Les Chulahs permettent de répondre selon elle à un des « quatre besoins basiques », à savoir l’hébergement, l’eau, les installations sanitaires et la nourriture, sans lesquels il est impossible de survivre. Il s’agit d’une approche holistique et intégrée, dirigée par les locaux. Yasmeen a commencé à mettre en œuvre ce projet avec les populations les plus défavorisées de la région, à savoir les communautés mendiantes qui entourent le site inscrit au Patrimoine mondial près de Makli. Il garantissait à chaque famille de disposer de sa propre structure en bambou préfabriquée et de son propre Chulah, ainsi qu’un accès à une toilette écologique commune et à une pompe à eau :

« On leur a dit que ce cadeau n’était pas gratuit. Elles devraient le rembourser d’une façon ou d’une autre et […] elles devraient ainsi faire du bénévolat pendant un mois pour la communauté, ce qui a engendré des résultats spectaculaires. Les locaux ont tout de suite accroché à ce projet, ils ont construit leurs maisons, ils ont nettoyé la région et un nouveau monde s’ouvrait à eux, en seulement quatre ou cinq mois de temps. »
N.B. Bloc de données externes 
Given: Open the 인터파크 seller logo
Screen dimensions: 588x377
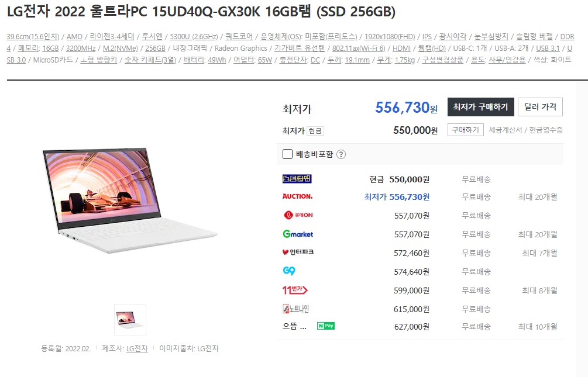Looking at the screenshot, I should [x=298, y=252].

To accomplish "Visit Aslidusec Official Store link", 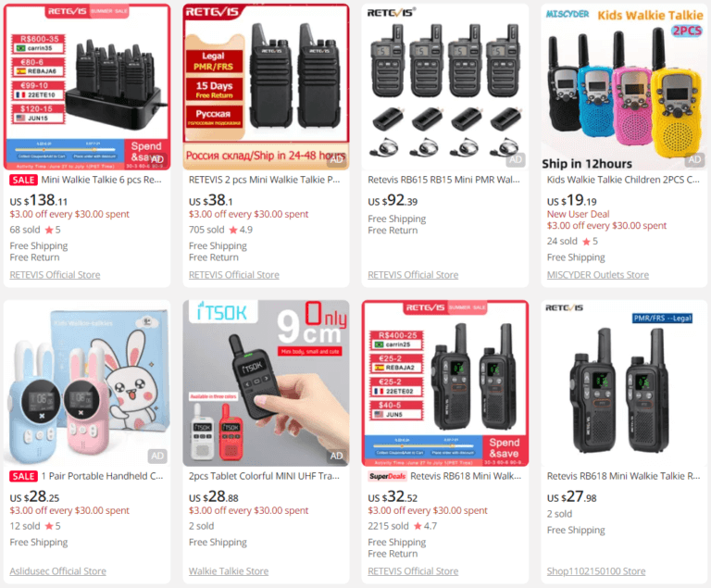I will click(58, 571).
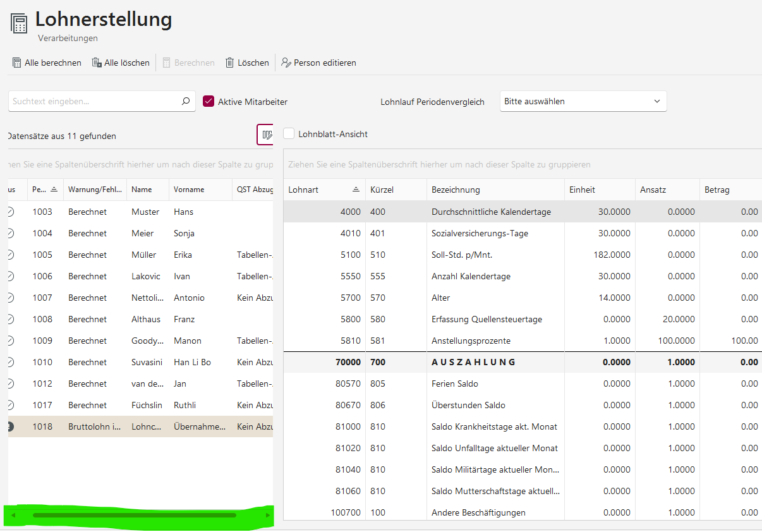
Task: Click the Alle berechnen calculator icon
Action: [17, 63]
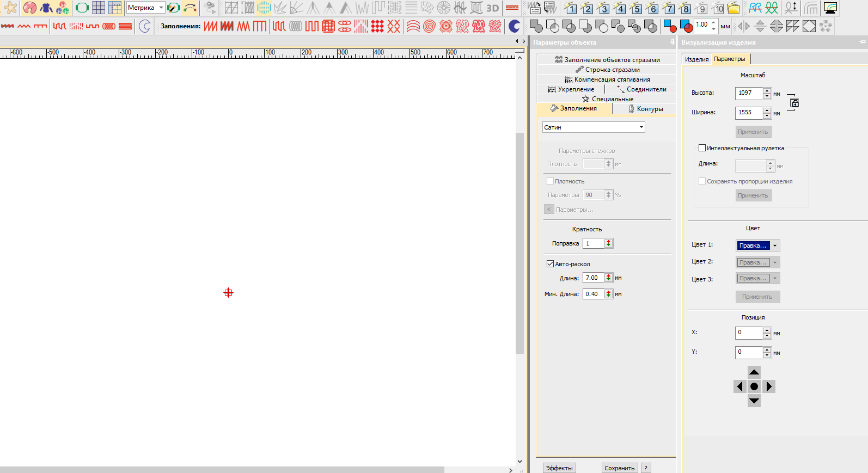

Ce qu’est parvenue à réaliser Yasmeen est tout simplement remarquable. Elle n’a pas grandi sans privilège. Mais elle a utilisé ce privilège pour briser les frontières et créer des changements durables. Elle est devenue une des personnes les plus respectées dans son domaine au niveau national, concevant des bâtiments très importants comme la PSO House et l’ABN Amro Bank à Karachi, tout en dirigeant son propre cabinet d’architectes. Elle est ensuite devenue Présidente de l’Institut des Architectes du Pakistan en 1978, elle a été la première présidente du Conseil pakistanais des architectes et des Urbanistes en 1983, et a reçu en 2006 le prix Sitara-e-Imtiaz, la troisième plus haute récompense pour civils au Pakistan.

Elle a publié plusieurs livres et a donné plusieurs conférences tant au Pakistan qu’à l’étranger, et a été nommée parmi les 60 femmes ayant le plus contribué aux 60 ans de l’UNESCO. Yasmeen vit ces succès avec beaucoup d’humilité et de générosité. Lors de mon voyage au Pakistan, j’ai découvert une ambition illimitée et une gentillesse véritable. Merci de m’avoir inspirée, ainsi que de nombreuses autres femmes dans le monde, pour essayer d’ouvrir les portes aux autres.

« La prochaine génération de femmes doit être consciente qu’il n’existe pas de solution facile. Le progrès vers l’égalité de genre rencontrera une certaine résistance, peut-être encore pendant de nombreuses décennies. Il est de la responsabilité des femmes qui ont franchi les barrières ou brisé le plafond de verre d’essayer d’ouvrir les portes aux autres pour qu’avec le temps, même les sociétés conservatrices aident les femmes à exploiter leur potentiel. »[1]

[1]  Lari, Y. (2006) ‘Un travail d’équipe pour la préservation du patrimoine culturel’ dans 60 femmes pour les 60 ans de l’UNESCO : construire les fondements de la paix, UNESCO: Paris, p. 137.